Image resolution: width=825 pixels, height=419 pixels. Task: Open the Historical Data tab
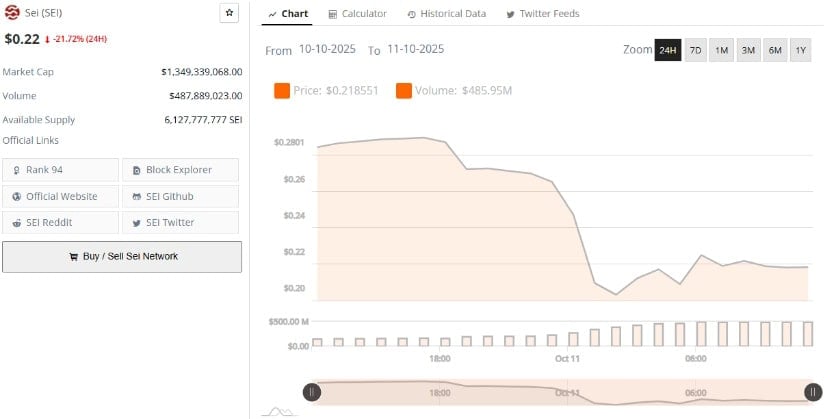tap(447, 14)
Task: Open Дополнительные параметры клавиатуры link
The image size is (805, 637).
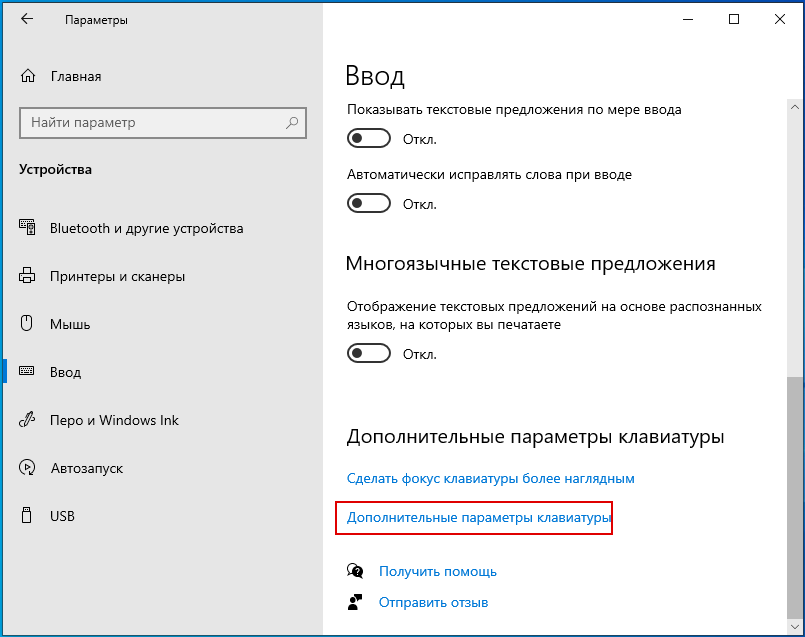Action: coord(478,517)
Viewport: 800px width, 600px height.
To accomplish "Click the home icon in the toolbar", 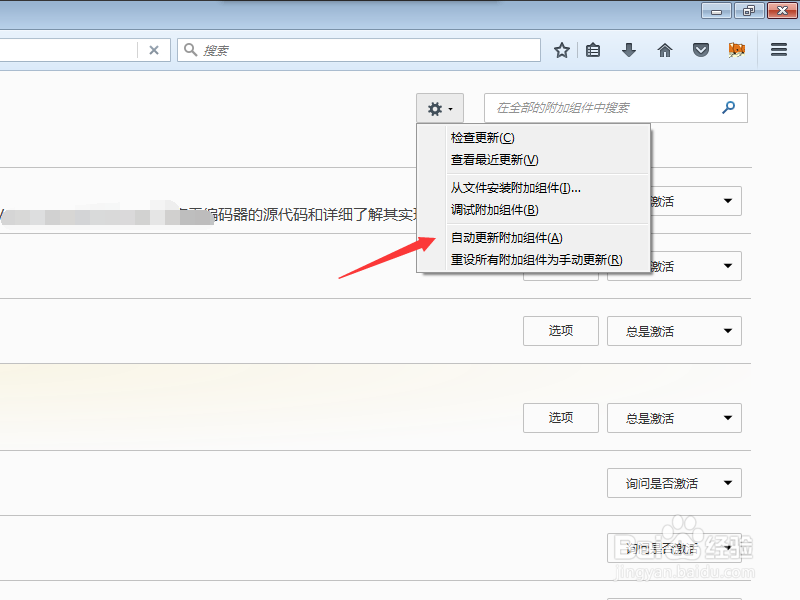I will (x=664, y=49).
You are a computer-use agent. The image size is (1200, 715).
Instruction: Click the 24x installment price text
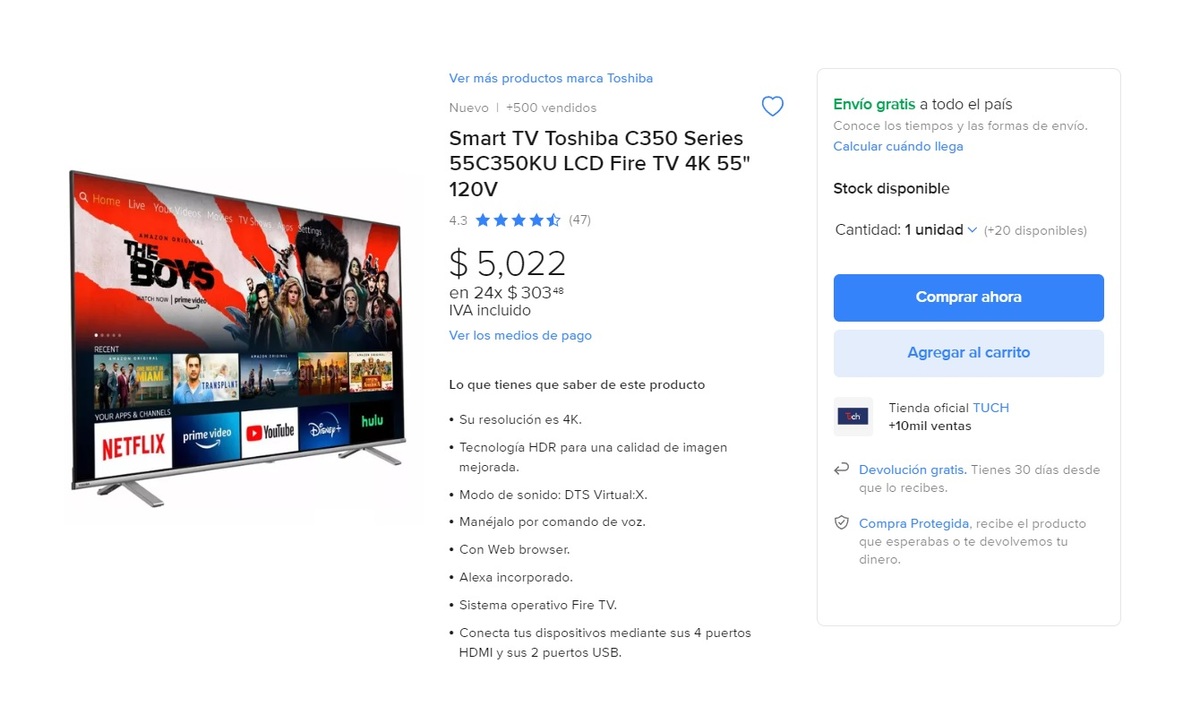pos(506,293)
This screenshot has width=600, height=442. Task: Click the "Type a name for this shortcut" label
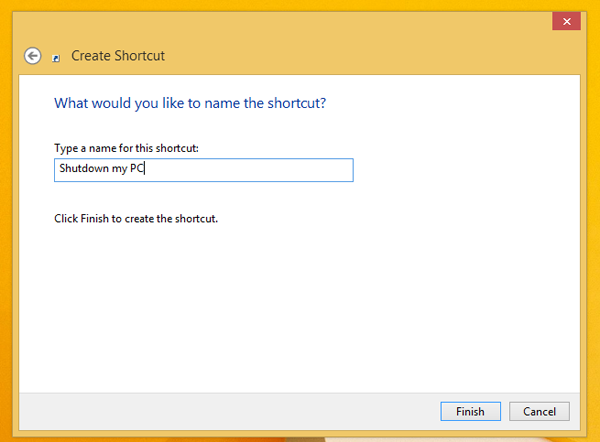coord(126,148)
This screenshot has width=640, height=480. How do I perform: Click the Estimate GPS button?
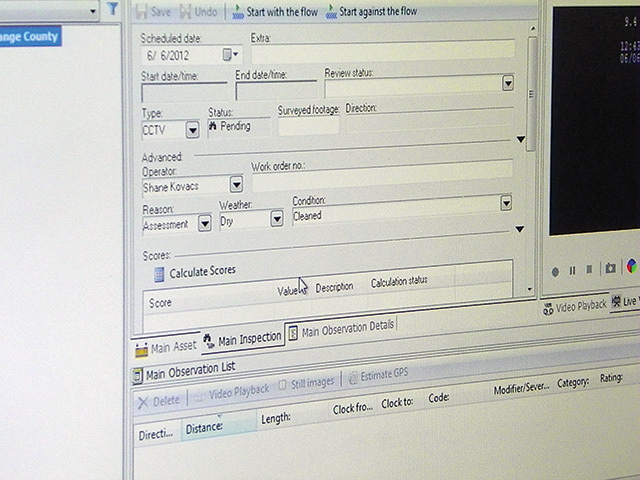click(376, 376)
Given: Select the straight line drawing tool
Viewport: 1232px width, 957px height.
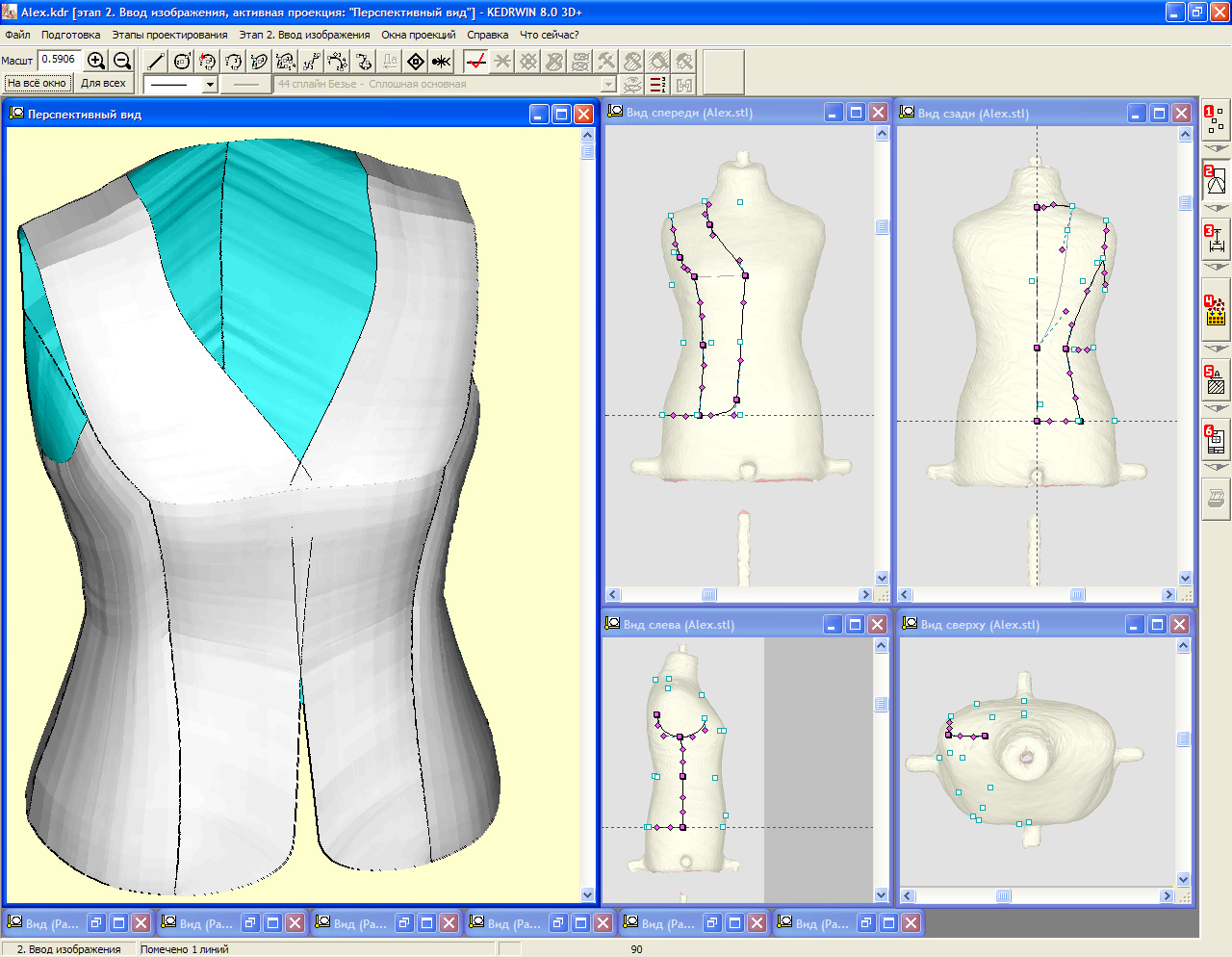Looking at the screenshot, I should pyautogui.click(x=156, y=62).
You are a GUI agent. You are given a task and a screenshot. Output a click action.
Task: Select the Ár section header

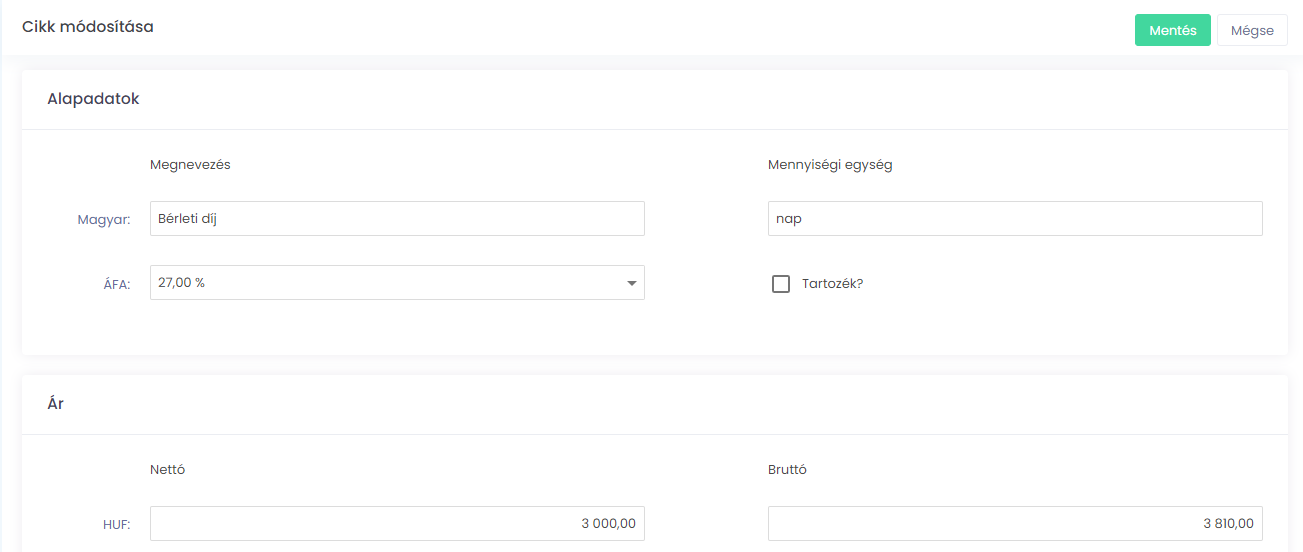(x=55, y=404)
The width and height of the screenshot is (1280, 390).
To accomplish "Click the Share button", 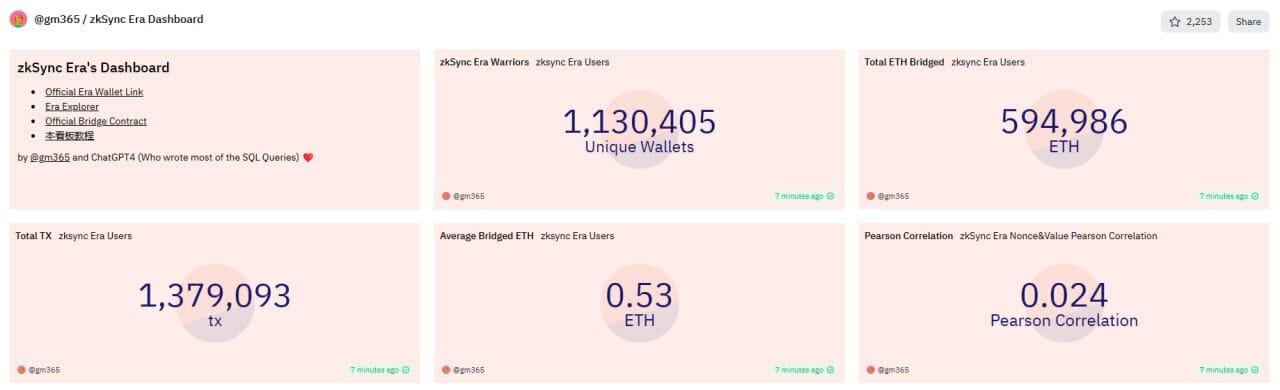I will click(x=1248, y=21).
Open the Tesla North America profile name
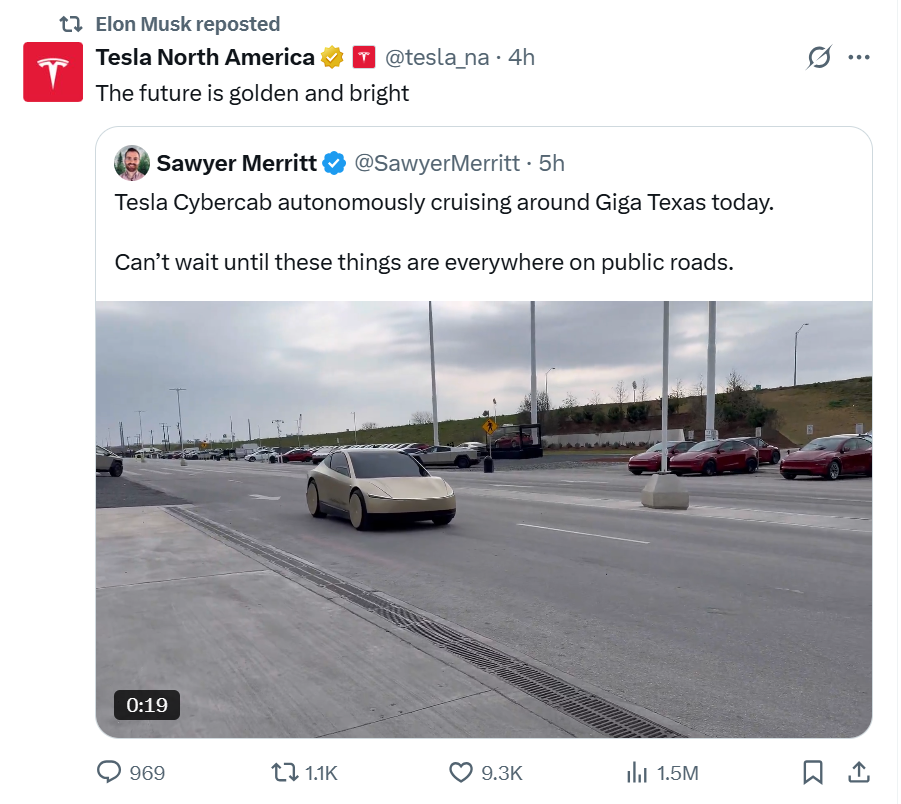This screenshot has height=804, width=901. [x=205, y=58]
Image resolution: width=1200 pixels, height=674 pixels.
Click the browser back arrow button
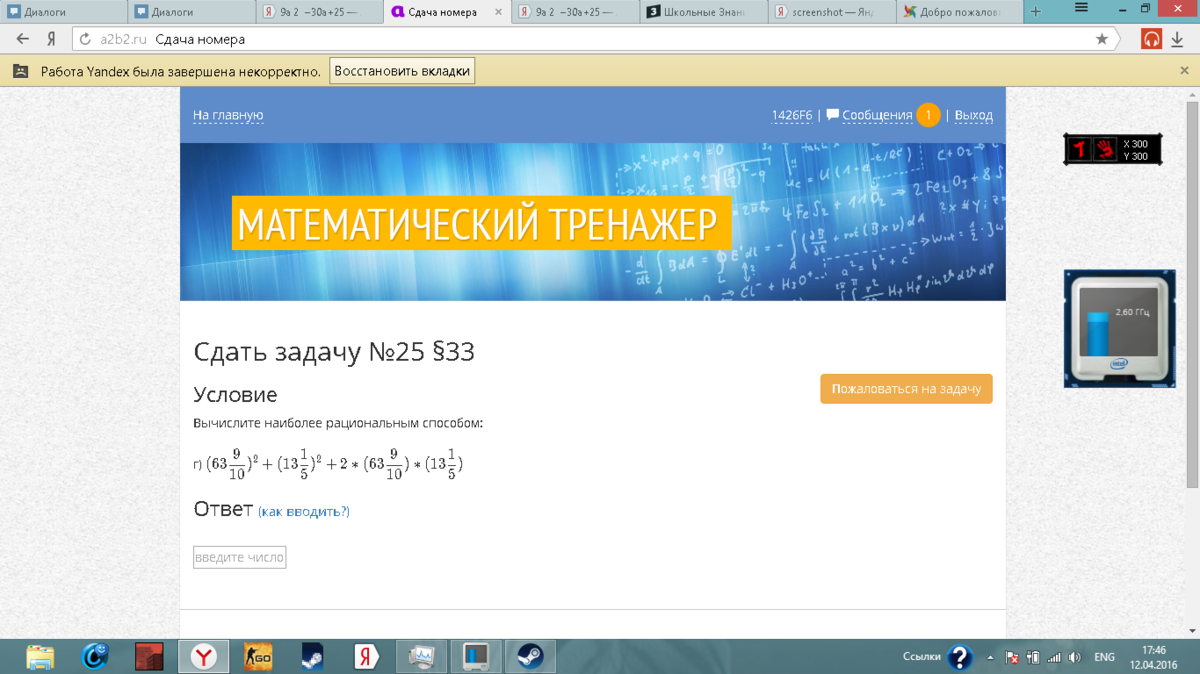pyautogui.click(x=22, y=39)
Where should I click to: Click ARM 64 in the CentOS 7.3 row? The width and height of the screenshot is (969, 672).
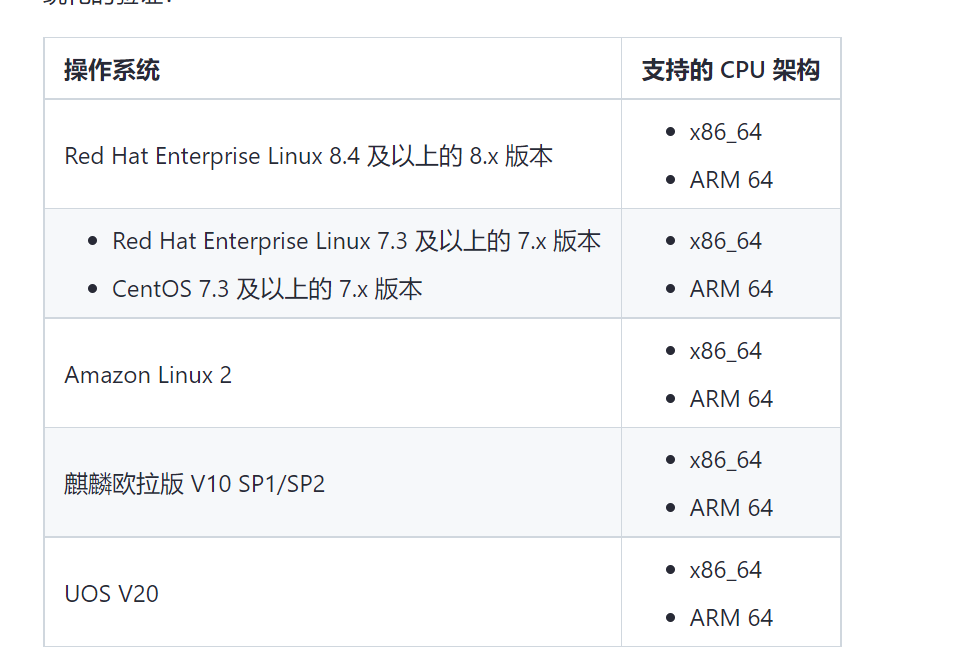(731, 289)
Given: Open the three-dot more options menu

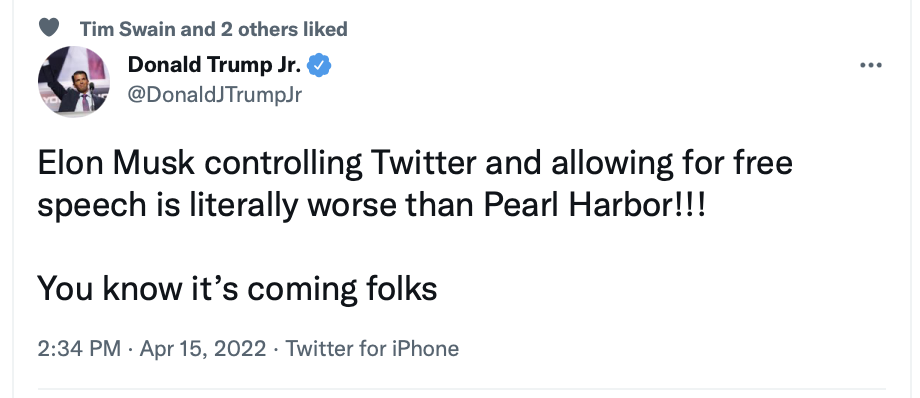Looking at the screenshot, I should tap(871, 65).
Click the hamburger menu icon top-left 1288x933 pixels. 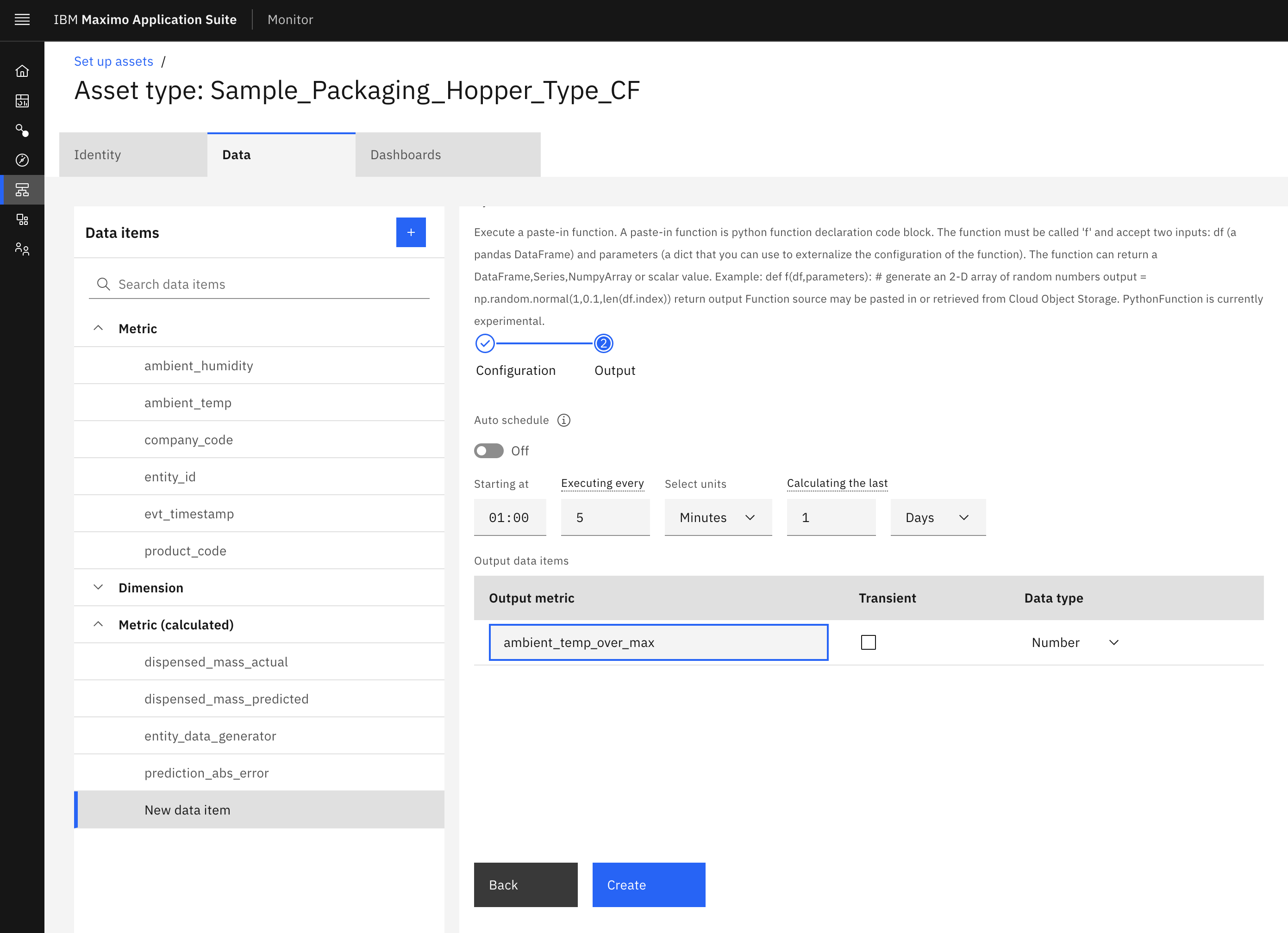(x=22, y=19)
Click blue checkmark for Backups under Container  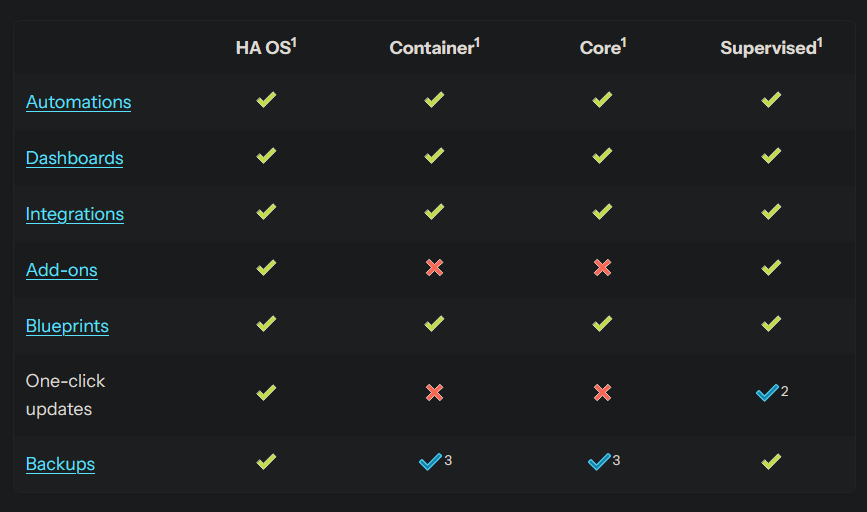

• _Your assignment_: Scan the material above for the string "agent". Return each line where it occurs.

• _Task solution_:
You are a computer-use agent. The image size is (1200, 715).
You are a GUI agent. You are given a task and a screenshot. Output a click action.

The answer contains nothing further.